[Directions for this task] Reproduce every line of the listing below word for word, but leave the pictures out of your answer.

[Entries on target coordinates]
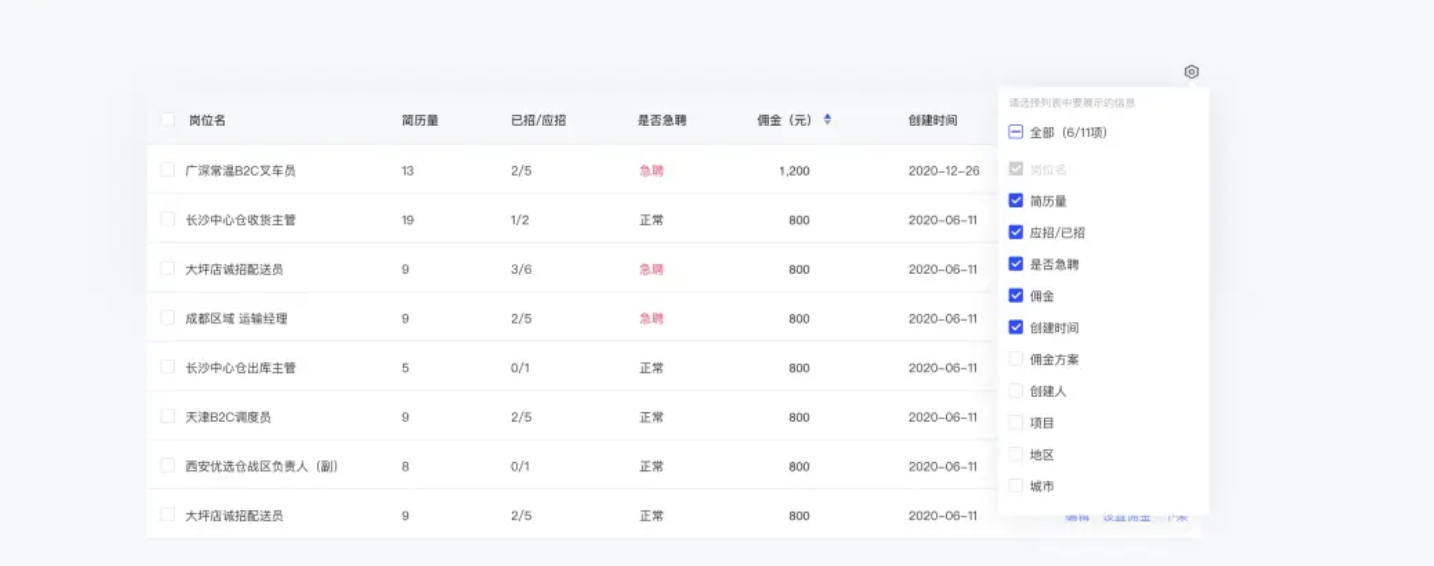The image size is (1434, 566).
Task: Tick the 成都区域 运输经理 row checkbox
Action: tap(167, 318)
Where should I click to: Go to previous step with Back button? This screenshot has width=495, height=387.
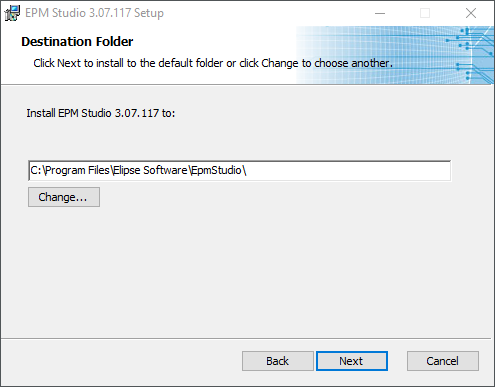278,361
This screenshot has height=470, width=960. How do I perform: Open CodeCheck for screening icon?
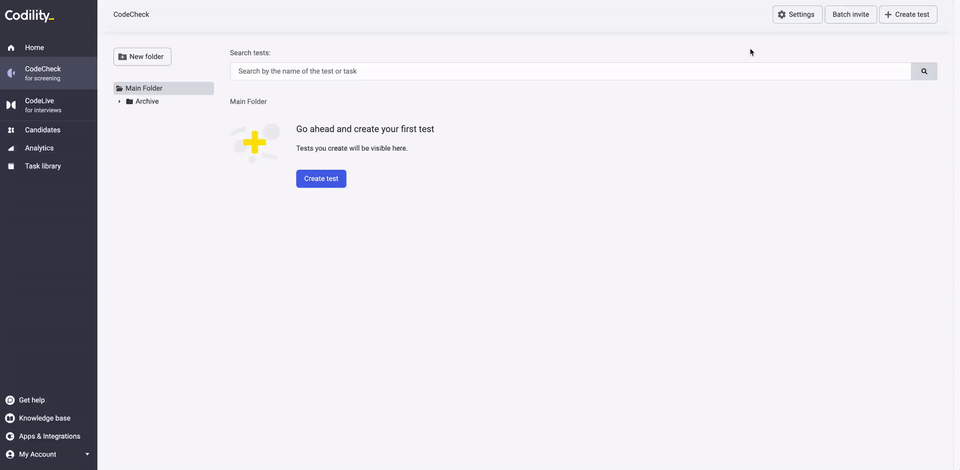click(x=11, y=73)
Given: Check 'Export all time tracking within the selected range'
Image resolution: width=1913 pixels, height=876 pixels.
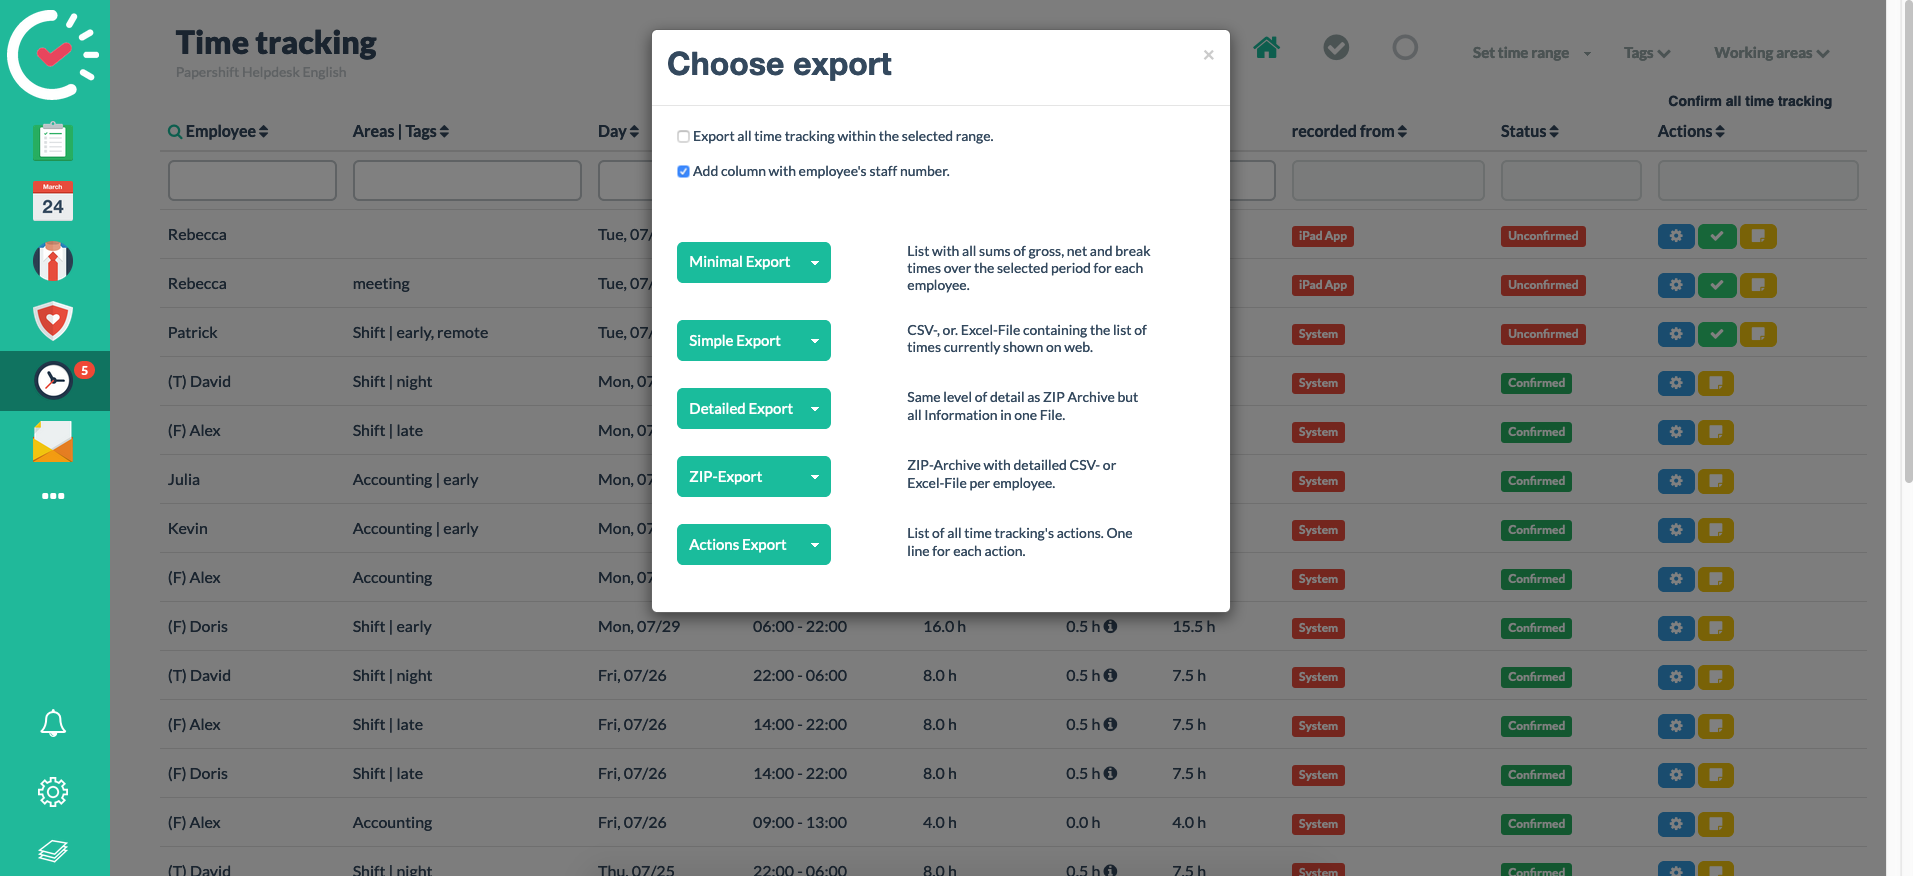Looking at the screenshot, I should coord(683,136).
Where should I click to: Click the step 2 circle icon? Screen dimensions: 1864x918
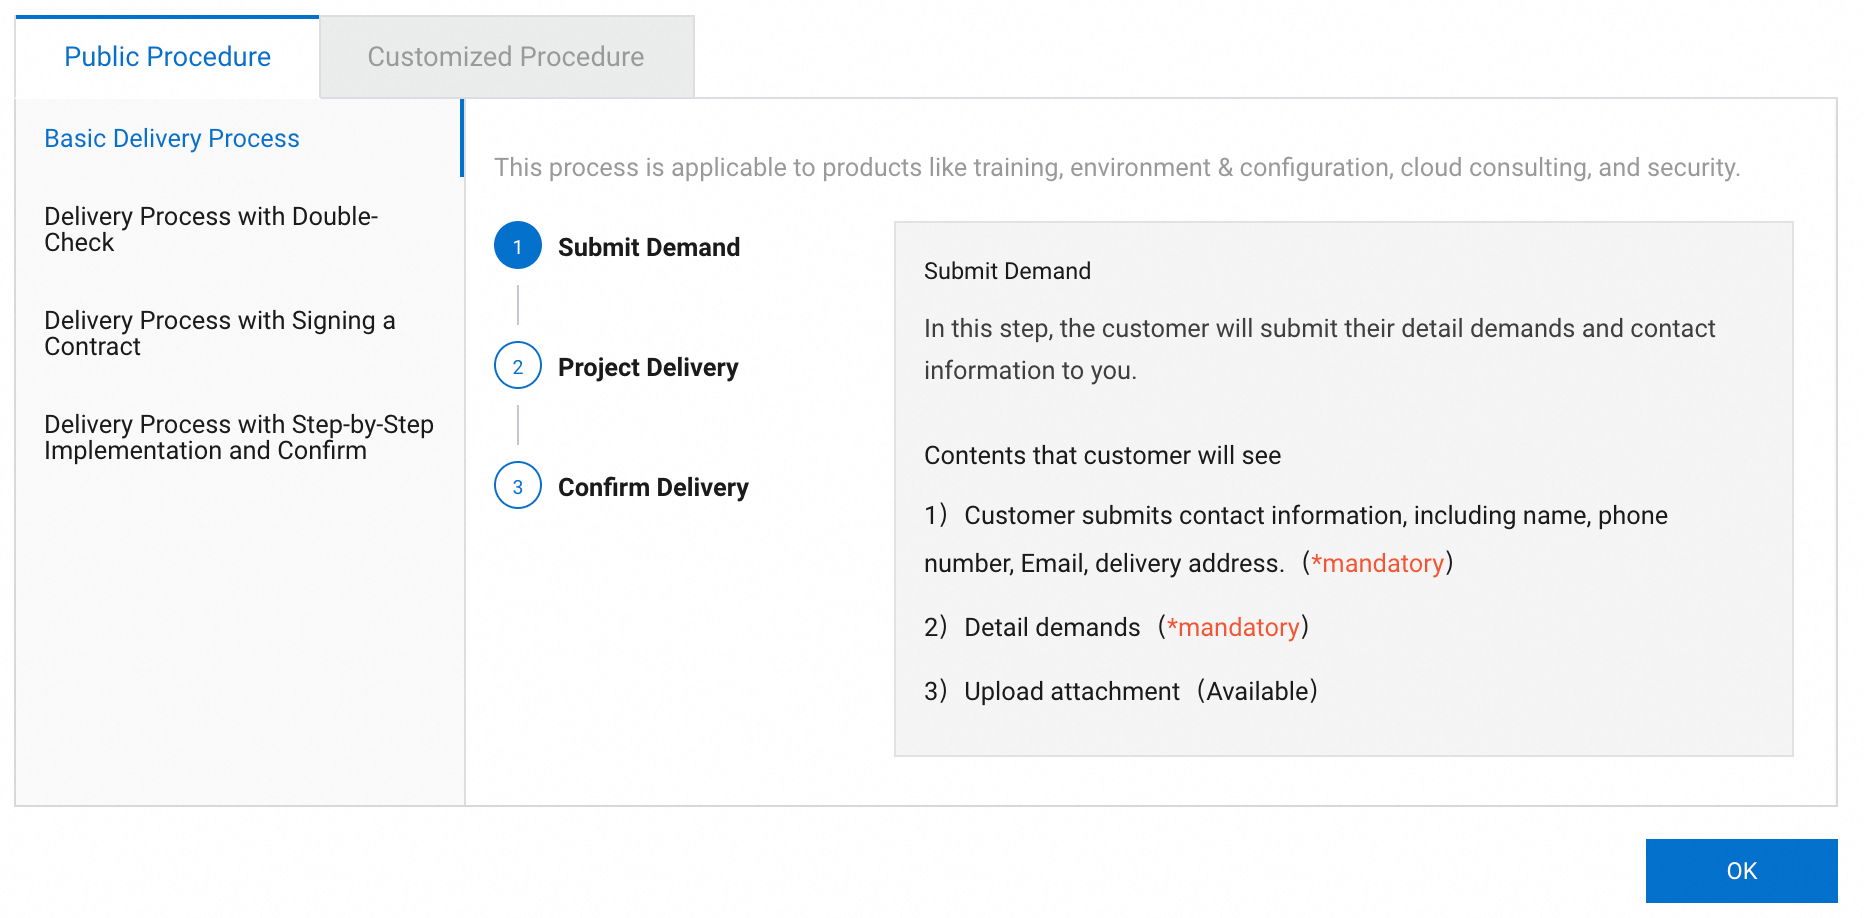point(518,366)
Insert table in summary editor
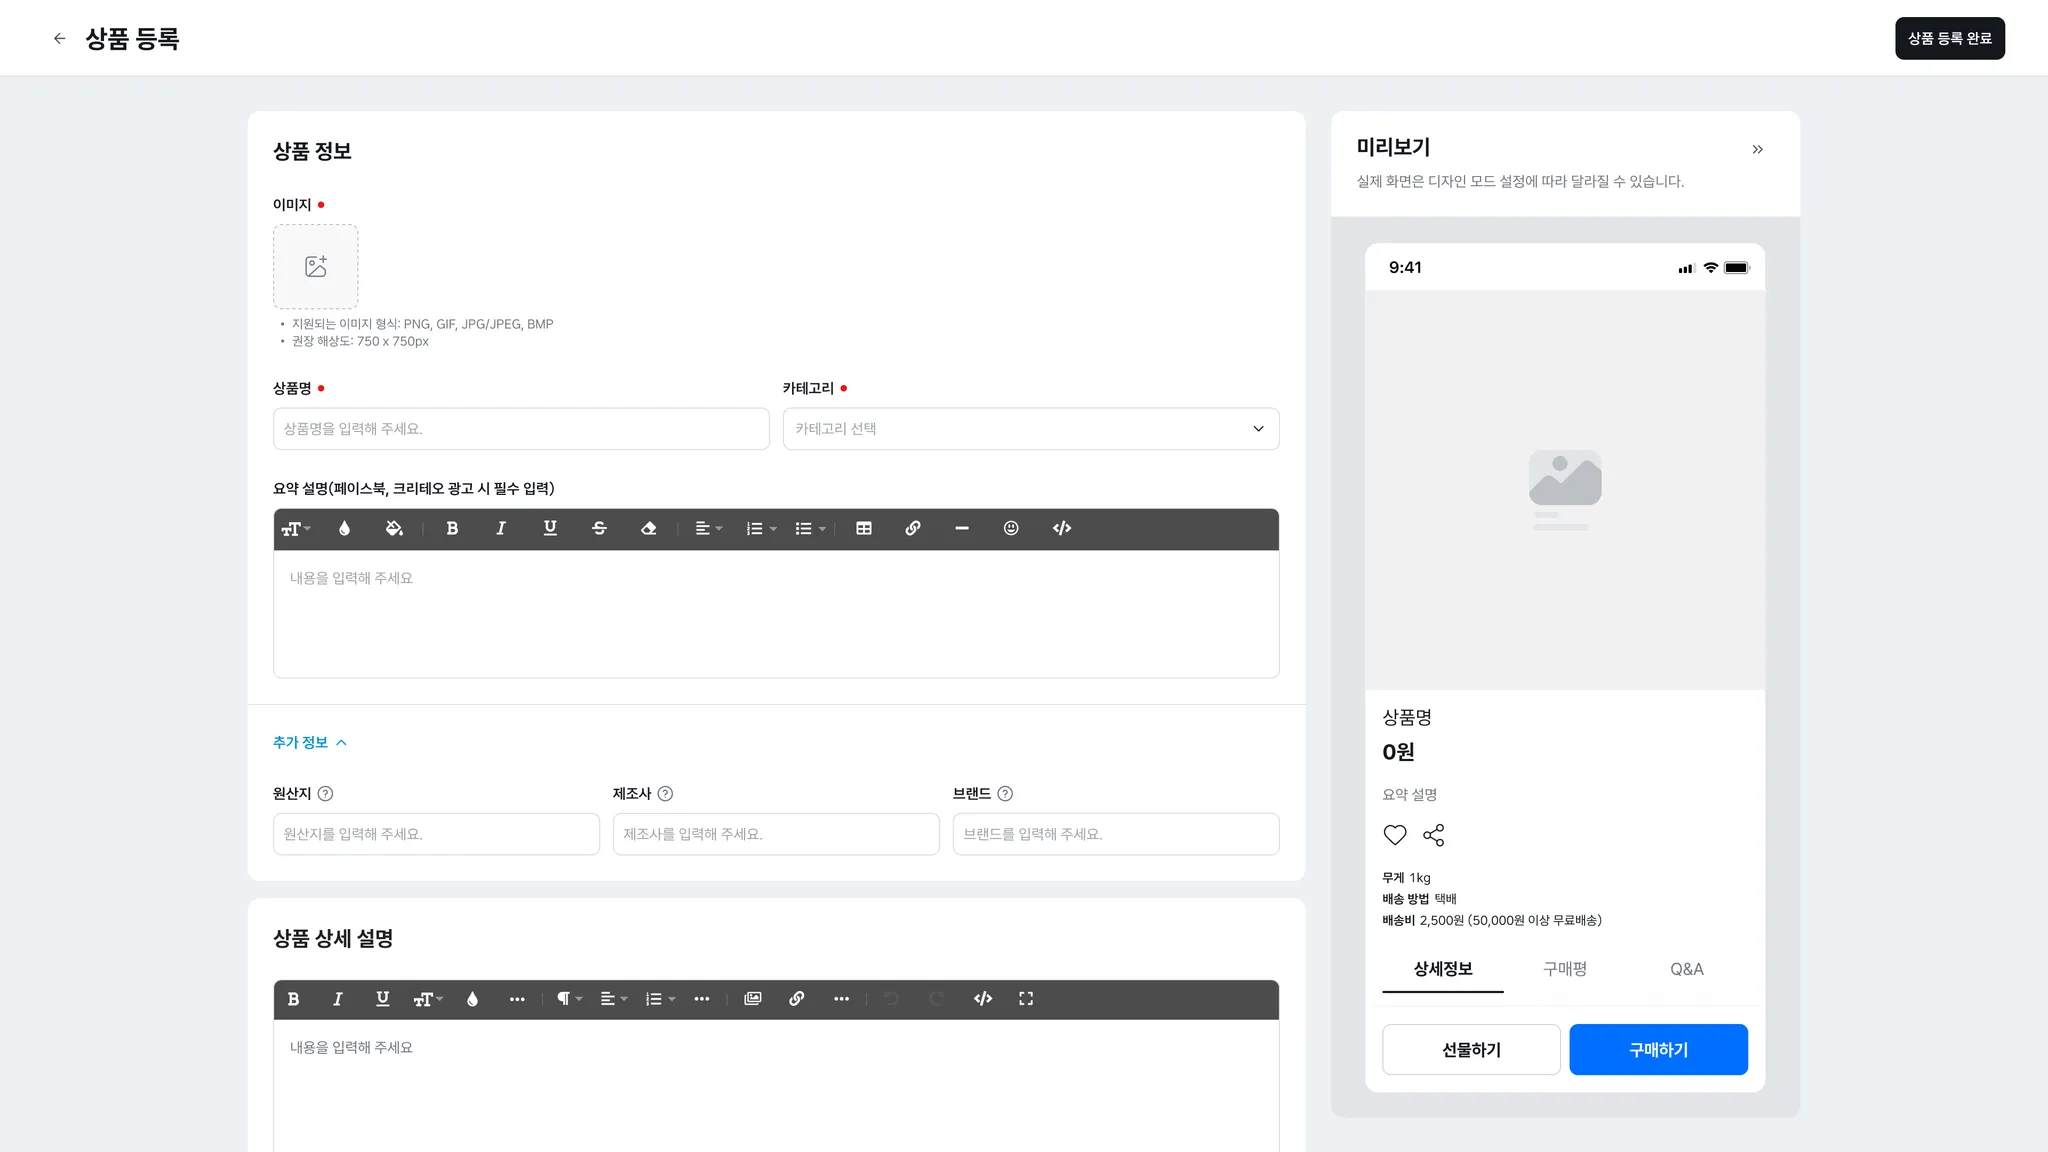 coord(864,528)
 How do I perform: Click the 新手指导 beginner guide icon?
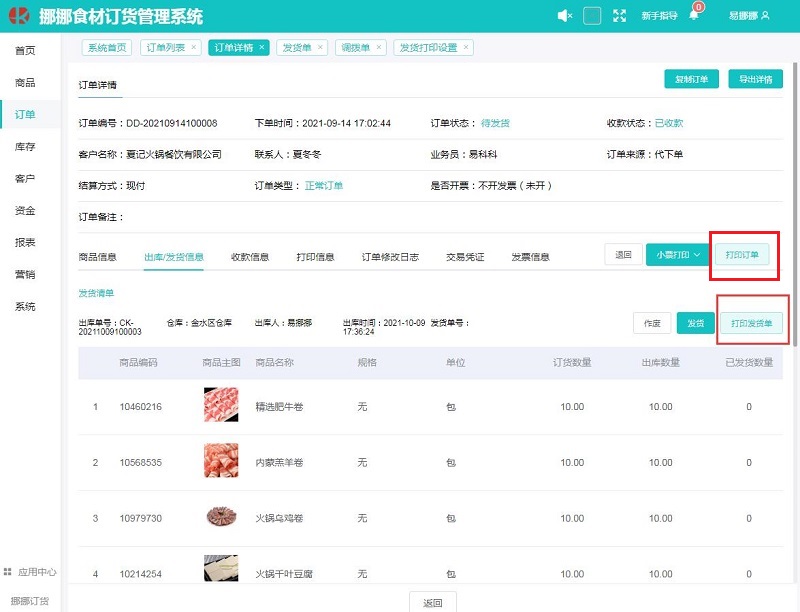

[Solved problem]
The image size is (1434, 566).
Task: Tick the 成都区域 运输经理 row checkbox
Action: tap(167, 318)
Where should I click to: Go to previous step with Back button? This screenshot has width=495, height=387.
278,361
This screenshot has height=470, width=960. How do I perform: Open CodeCheck for screening icon?
click(x=11, y=73)
Given: Check 'Export all time tracking within the selected range'
Image resolution: width=1913 pixels, height=876 pixels.
Looking at the screenshot, I should coord(683,136).
Where should I click to: Click the step 2 circle icon? Screen dimensions: 1864x918
point(518,366)
Insert table in summary editor
 coord(864,528)
 How do I perform: Click the 新手指导 beginner guide icon?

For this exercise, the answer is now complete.